‘A village and parish in Market Bosworth district Leicester. Acres, 2400. Real property, £4416. Population, 708. The church is a neat building. There are a Baptist chapel, an endowed school with £20 a year, and charities £20.’ J.M. Wilson, Imperial Gazetteer of England and Wales (1870-72)
Free school
In 1720, money bequeathed under the will of Lord Crewe (a former Bishop of Durham) purchased a building for a Free School at a cost of £30. His charities also provided £20 per annum for a master.
Daily schools for poorer families in 1818 (population 410 in 1811)
There was only Lord Crewe’s school, which 30 children attended.
Daily schools in 1833 (population 590 in 1831)
Lord Crewe’s school now contained 60 children of both sexes. The master received £20 annually and had the use of a small house and garden. There were also two infants’ schools, in which 40 children of both sexes are instructed at the expense of their parents.
Daily schools connected to the Anglican Church in 1846-7
By 1847, nearly all the older boys in the parish attended Lady Noel Byron’s school in the neighbouring parish of Kirkby Mallory. Younger children of both sexes attended a dame’s school.
Schools after 1851
Other records suggest that although the school had been enlarged in 1843, at a cost of £70 funded jointly by the trustees and the rector, the income from the endowment was insufficient to attract a schoolmaster, and the school closed. By 1872, the charity was in Chancery, and awaiting decisions by the trustees and the Endowed Schools Commisioners as to its future.
National School
A new mixed school and schoolhouse were built in 1876 costing £1500. The school was further extended in 1884 to accommodate 170 children.
Council School
By the early 20th century the Church School was too small, but the school managers were not in favour of extending it, perhaps because they could not fund this. Although the Church School remained in use, a Council School was built in 1910 to supply the additional places. It could accommodate 140 children. The arrangement was that all village infants would attend the Council School and all older children would attend the Church School.
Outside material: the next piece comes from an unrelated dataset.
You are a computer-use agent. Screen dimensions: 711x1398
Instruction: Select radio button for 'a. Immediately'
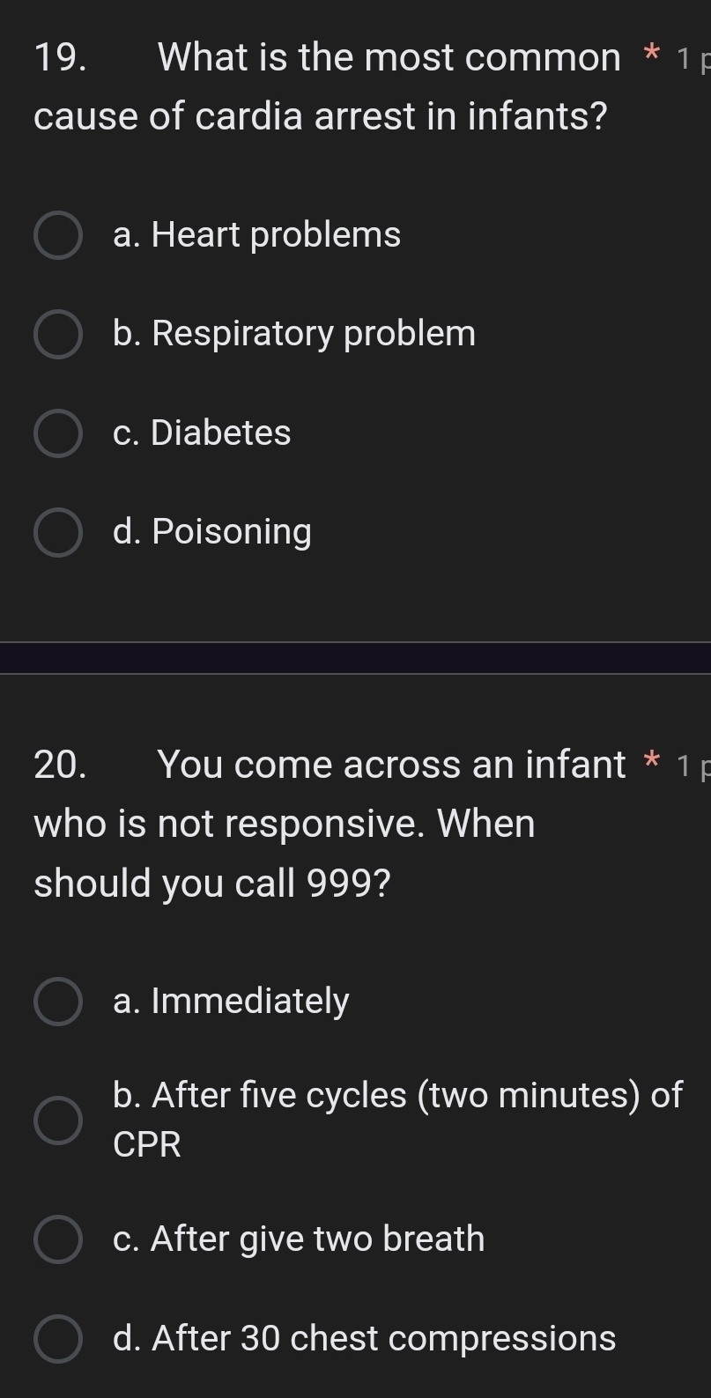(57, 1002)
From 1930 this arrangement changed, perhaps because the Church School could not meet new building regulations. The Council School was enlarged to take all children under 11 years, the Church School closed on week days (although it continued to be available for a Sunday school) and older children went to school in Ibstock.
The Council School has been enlarged many times during the 20th century, and the building is the present day County Primary School.
Read more about the history of schools in Newbold Verdon.
Sunday schools
In 1818
No Sunday school is mentioned.
In 1833
There was a Sunday school, attended by 60 children, including most of those who attended the daily school. Both sexes were instructed gratuitously. Although no denomination was given, it was probably Anglican.
Anglican Sunday school in 1846-7
Almost all the older boys were said to attend the parish Sunday school. No comment was made about the girls, or younger children.
In 1851 (population 712)
On 30 March 1851, 120 people attended both the morning and afternoon Sunday School classes provided by the Anglican church. There were Baptist and Primitive Methodist chapels in the village, but neither held a Sunday school on that day.
Return to A History of Leicestershire Schools: A-Z
Sources
- Education of the Poor Digest, Parl. Papers 1819 (224)
- Education Enquiry, Parl. Papers 1835 (62)
- National Society for Promoting the Education of the Poor in the Principles of the Established Church, Result of the Returns to the General Inquiry made by the National Society, into the state and progress of schools for the education of the poor … during the years 1846-7, throughout England and Wales ( London, 1849).
- 1851 Ecclesiastical census
- Lambeth Palace Library, National School File, Newbold Verdon (uncatalogued)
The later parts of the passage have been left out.